NEW DELHI: Due to a gap between demand and supply, around 60% of the edible oils consumed in the country are met through imports. In this accord, palm oil constitutes around 54% of the total edible oil imported mainly from Indonesia and Malaysia, while Soyabean oil constitutes around 25% and is imported from Argentina and Brazil and Sunflower oil constitutes 19% and is imported mainly from Ukraine.
In medium term contract production of edible oils is being given very high priority which is reflected in the highest production of Mustard seeds from 91 LMT to 101 LMT this year.
In case of Palm Oil (crude and refined), the imported quantity for August 2021 was 7.43 LMT as against 5.65 LMT in July, 2021. The percent increase in August is 31.50% from the previous month which largely due to opening up of the economy. Details are tabulated below:
A close watch is kept on day to day basis on Production, Imports and prices of Edible oils and so that appropriate measures can be taken to keep a check on the prices of edible oil.

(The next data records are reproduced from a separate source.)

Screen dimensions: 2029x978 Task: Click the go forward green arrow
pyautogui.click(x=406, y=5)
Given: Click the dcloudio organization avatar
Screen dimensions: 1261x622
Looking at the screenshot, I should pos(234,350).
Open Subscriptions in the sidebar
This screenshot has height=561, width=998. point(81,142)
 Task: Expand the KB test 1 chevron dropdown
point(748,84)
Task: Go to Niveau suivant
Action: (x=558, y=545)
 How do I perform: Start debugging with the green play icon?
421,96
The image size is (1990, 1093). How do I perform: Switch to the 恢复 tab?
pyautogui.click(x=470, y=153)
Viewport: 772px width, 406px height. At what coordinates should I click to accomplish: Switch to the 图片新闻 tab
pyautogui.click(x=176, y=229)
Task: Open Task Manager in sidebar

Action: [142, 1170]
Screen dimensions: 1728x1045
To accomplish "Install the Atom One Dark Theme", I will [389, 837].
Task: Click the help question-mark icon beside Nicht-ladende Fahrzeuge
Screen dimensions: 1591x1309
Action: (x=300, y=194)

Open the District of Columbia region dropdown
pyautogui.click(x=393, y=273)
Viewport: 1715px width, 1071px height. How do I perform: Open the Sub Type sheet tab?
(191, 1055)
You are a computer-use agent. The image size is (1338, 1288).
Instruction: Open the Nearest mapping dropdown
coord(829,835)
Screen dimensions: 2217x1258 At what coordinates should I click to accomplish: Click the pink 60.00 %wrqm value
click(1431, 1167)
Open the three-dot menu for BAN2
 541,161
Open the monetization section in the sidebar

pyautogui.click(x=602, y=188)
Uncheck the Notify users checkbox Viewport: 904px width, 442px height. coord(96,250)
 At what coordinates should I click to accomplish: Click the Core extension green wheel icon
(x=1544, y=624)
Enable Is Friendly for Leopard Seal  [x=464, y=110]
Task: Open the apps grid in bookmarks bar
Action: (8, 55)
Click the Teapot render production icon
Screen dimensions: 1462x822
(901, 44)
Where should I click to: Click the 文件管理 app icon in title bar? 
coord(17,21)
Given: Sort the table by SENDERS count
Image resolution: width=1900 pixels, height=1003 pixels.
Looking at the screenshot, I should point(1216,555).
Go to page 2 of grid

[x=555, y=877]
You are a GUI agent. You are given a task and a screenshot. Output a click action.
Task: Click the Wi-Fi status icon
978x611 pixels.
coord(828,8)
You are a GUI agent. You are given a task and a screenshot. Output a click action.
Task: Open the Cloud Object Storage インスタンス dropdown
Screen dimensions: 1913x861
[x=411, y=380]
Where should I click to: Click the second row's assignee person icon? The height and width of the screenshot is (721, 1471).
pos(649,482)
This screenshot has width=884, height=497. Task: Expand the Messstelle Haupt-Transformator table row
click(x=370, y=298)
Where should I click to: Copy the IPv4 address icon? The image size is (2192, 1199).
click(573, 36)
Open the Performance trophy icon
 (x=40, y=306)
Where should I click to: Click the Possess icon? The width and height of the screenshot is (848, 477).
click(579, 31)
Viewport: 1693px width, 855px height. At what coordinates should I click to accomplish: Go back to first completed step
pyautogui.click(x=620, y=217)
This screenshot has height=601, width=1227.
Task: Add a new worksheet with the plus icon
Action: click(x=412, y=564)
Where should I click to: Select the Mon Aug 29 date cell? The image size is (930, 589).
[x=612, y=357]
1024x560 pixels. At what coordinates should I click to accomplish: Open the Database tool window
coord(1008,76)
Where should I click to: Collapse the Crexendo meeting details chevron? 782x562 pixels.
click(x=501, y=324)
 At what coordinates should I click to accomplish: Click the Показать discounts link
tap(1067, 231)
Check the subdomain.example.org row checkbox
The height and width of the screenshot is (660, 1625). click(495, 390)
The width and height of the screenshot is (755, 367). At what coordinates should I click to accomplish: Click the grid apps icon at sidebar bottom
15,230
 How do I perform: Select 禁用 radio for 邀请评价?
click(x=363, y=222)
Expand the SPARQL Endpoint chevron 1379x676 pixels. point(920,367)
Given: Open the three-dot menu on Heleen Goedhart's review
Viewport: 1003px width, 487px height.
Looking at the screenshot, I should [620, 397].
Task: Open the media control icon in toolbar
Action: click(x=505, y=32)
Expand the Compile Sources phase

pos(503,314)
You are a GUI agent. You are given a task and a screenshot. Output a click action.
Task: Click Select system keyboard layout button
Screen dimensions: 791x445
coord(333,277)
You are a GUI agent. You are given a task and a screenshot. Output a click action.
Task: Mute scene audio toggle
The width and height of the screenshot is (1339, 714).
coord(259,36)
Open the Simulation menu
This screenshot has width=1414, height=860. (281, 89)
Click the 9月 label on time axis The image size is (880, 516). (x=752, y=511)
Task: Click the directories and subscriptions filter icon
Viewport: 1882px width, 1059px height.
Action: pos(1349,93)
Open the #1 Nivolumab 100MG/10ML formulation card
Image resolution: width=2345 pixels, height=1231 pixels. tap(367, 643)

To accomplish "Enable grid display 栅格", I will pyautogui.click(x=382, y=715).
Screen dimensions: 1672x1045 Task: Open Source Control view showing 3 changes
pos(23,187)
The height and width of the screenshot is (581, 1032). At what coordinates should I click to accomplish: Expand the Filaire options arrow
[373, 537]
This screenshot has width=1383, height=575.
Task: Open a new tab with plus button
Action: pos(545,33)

An Inter-Ministerial Committee on Agri-Commodities chaired by Secretary (Food) is also in place to closely monitor the prices and availability of agricultural commodities including edible oil keeping in view the interest of the farmer, industry and consumers. The committee reviews price situation on weekly basis, consider relevant measures in relation to edible oils and other food items depending on the domestic production, demand, domestic and international prices and international trade volumes.
Timely interventions by the Government have been made in the last year as and when needed so as to ensure that the prices remain stable and interest of consumers is protected within the limitations of international fluctuations.